By Joanne Chiu

Baidu Inc., the operator of China's largest search engine, aims to raise about $3.03 billion from a Hong Kong share sale, joining a string of U.S.-traded peers in securing a secondary listing closer to home.

Chinese companies whose stock already trades in the U.S. have rushed to obtain listings in Hong Kong, both as a way to tap investors who are more familiar with businesses from China, and as an insurance policy against potentially being kicked off U.S. markets.

Since Hong Kong's stock exchange relaxed its rules in 2018 to allow such secondary listings, 10 companies, including JD.com Inc., NetEase Inc. and Yum China Holdings Inc., have issued stock in Hong Kong, raising a combined $29.9 billion, Dealogic data shows. The biggest deal was by e-commerce giant Alibaba Group Holding Ltd., which raised $12.9 billion.

Baidu began taking orders from institutional investors Thursday, according to a U.S. filing and a term sheet seen by The Wall Street Journal. It intends to sell 95 million new shares, equivalent to 3.4% of its enlarged share capital, and plans to list on the Hong Kong stock exchange March 23, the term sheet said. The tentative deal value is based on the last closing price of the company's Nasdaq-listed American depositary receipts.

Although Baidu was once seen as the Google of China, its profits and market value haven't grown as quickly as those of China's two biggest technology companies, Alibaba and Tencent Holdings Ltd. It also faces competition for advertising dollars from newer players such as short-video app companies ByteDance Ltd. and Kuaishou Technology.

Still, the company has expanded into areas like driverless cars, artificial intelligence and cloud computing. Its ADRs have more than doubled in the past 12 months, giving it a market capitalization of nearly $86 billion as of Wednesday, according to FactSet. For 2020, Baidu earned $3.4 billion of net income on revenue of $16.4 billion.

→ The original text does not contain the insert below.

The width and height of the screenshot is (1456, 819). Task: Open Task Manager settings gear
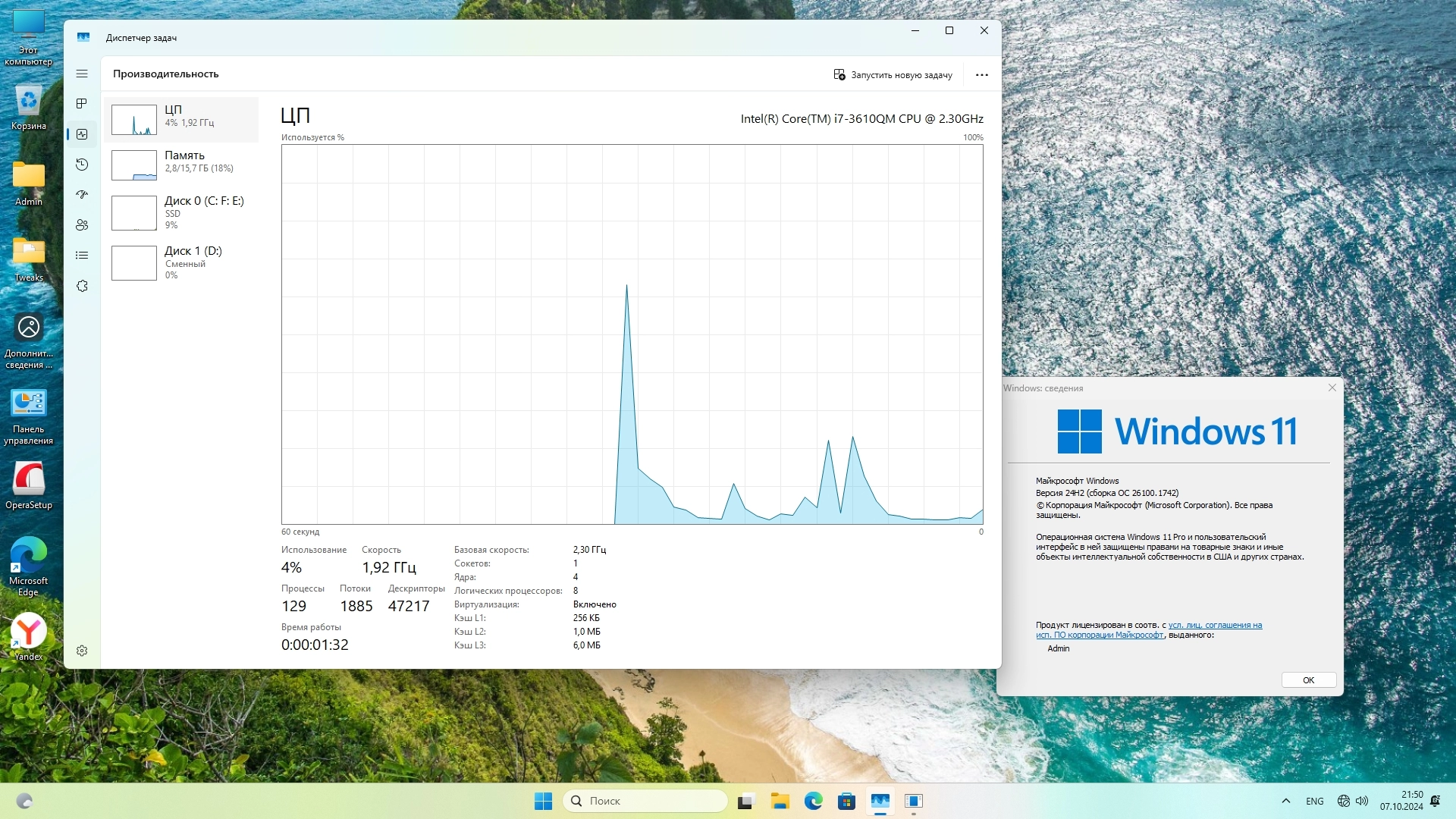pos(82,651)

As is customary for Hong Kong share sales, the deal is split into two parts. Most of the shares will be sold to international institutional investors, while a small portion will be reserved for individual investors in the city.

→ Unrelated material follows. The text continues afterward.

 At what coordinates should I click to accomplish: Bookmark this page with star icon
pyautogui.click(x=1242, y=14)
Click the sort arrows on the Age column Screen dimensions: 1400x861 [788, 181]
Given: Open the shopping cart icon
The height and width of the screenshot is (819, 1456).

It set the maximum offer price for individual investors at 295 Hong Kong dollars per ordinary share, or the equivalent of $38.03 each. The offer price for the portion reserved for institutional investors could be higher, the term sheet said. One ADR represents eight ordinary shares.

The deal is being led by units of Bank of America Corp., Citic Securities Co. and Goldman Sachs Group Inc. The final deal size could increase by 15% to around $3.5 billion under a so-called green-shoe option. Baidu will fix the final offer price March 17.

Longstanding accounting concerns could lead to Chinese companies being delisted from the U.S. in coming years, under a law signed by President Trump in December, if U.S. regulators aren't able to inspect their audit papers.